▶ PROBLEM REQUIREMENTS:
A faithful copy of each entry below is expected, with the images removed.

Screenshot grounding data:
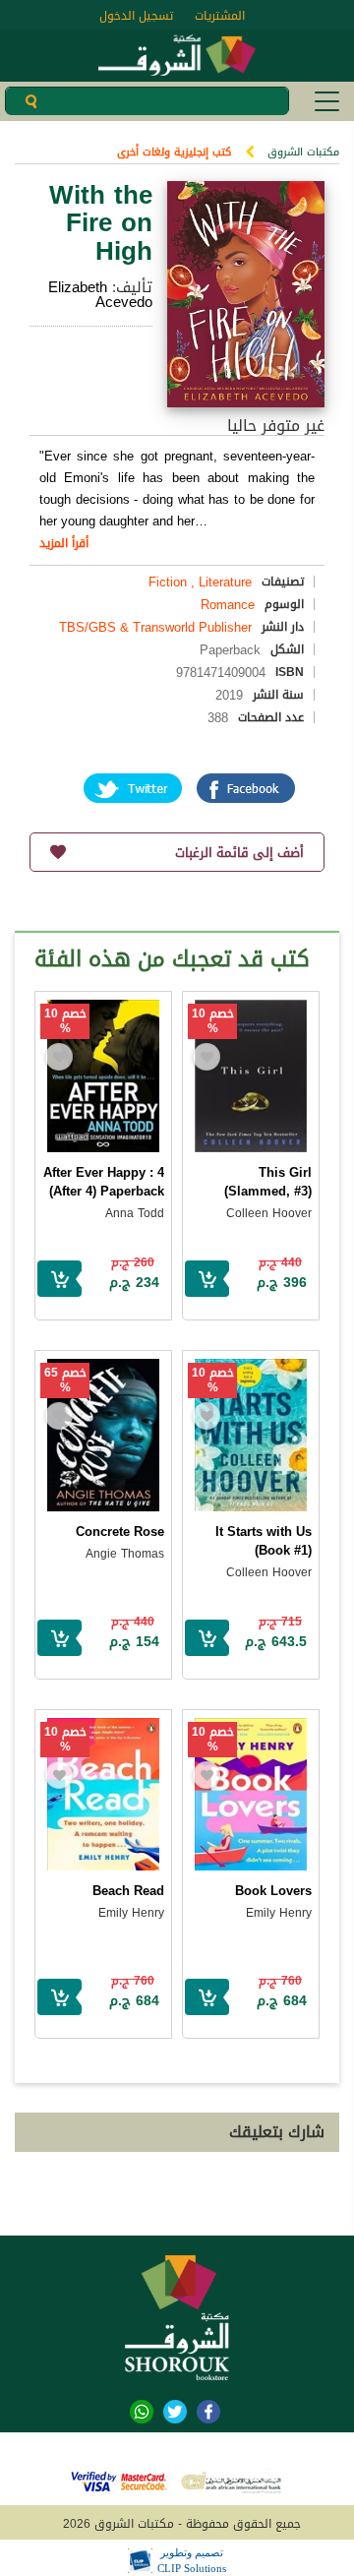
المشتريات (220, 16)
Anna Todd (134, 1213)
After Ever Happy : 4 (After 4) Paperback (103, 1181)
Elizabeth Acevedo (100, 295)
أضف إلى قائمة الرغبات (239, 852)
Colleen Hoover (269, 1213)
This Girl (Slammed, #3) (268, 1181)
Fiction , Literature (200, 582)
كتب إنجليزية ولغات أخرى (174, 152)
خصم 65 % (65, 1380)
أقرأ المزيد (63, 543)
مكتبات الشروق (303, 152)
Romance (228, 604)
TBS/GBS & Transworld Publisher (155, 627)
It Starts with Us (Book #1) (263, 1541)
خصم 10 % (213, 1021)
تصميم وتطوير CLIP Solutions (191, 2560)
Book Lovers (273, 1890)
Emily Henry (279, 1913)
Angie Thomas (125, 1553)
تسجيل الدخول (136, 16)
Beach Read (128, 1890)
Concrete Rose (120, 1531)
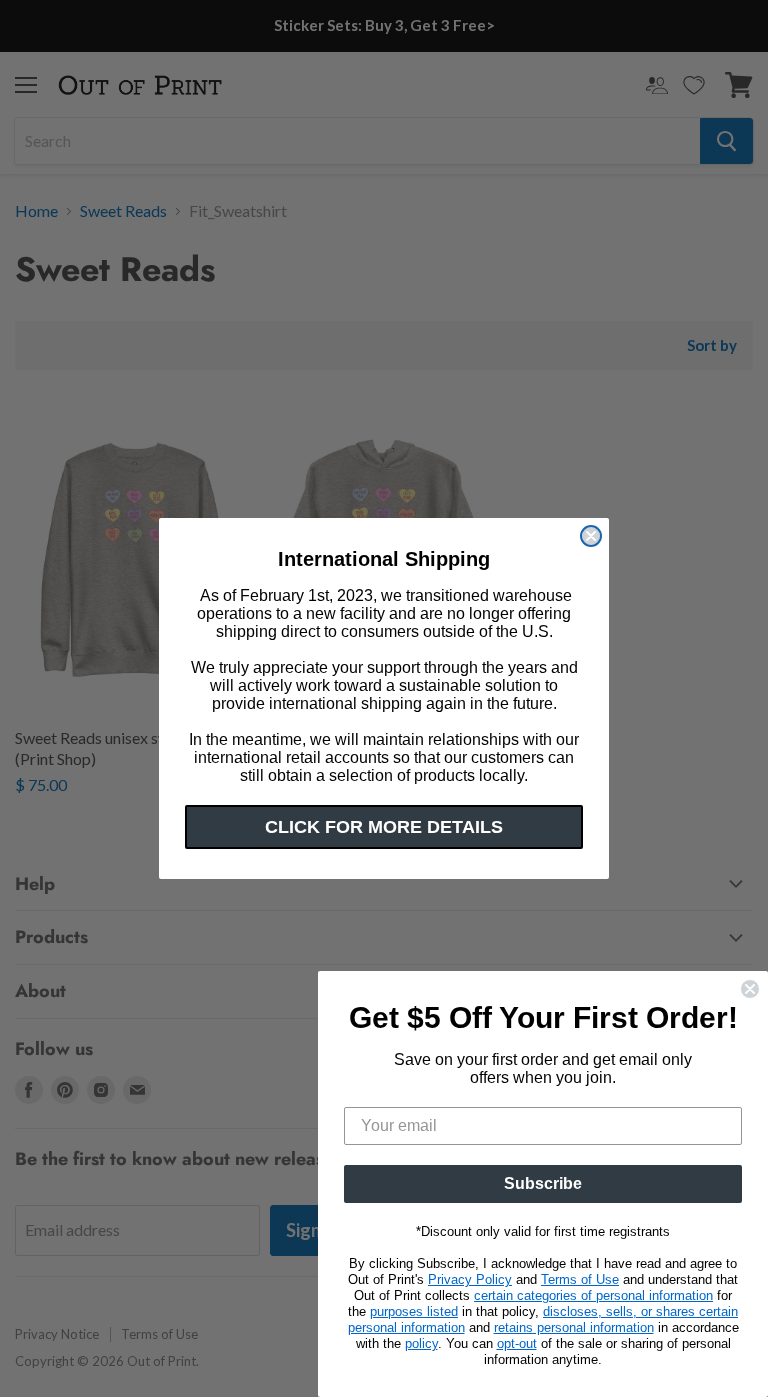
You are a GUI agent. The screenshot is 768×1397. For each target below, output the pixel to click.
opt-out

▶ RESPONSE TO THE EXERCISE:
المشتريات (220, 16)
Anna Todd (134, 1213)
After Ever Happy : 4 (After 4) Paperback (103, 1181)
Elizabeth Acevedo (100, 295)
أضف إلى قائمة الرغبات (239, 852)
Colleen Hoover (269, 1213)
This Girl (Slammed, #3) (268, 1181)
Fiction , Literature (200, 582)
كتب إنجليزية ولغات أخرى (174, 152)
خصم 65 % (65, 1380)
أقرأ المزيد (63, 543)
مكتبات الشروق (303, 152)
Romance (228, 604)
TBS/GBS & Transworld Publisher (155, 627)
It Starts with Us (Book #1) (263, 1541)
خصم 10 % (213, 1021)
تصميم وتطوير CLIP Solutions (191, 2560)
Book Lovers (273, 1890)
Emily Henry (279, 1913)
Angie Thomas (125, 1553)
تسجيل الدخول (136, 16)
Beach Read (128, 1890)
Concrete Rose (120, 1531)
You are a GUI agent. The screenshot is 768×1397. For each target below, output the pixel to click.
opt-out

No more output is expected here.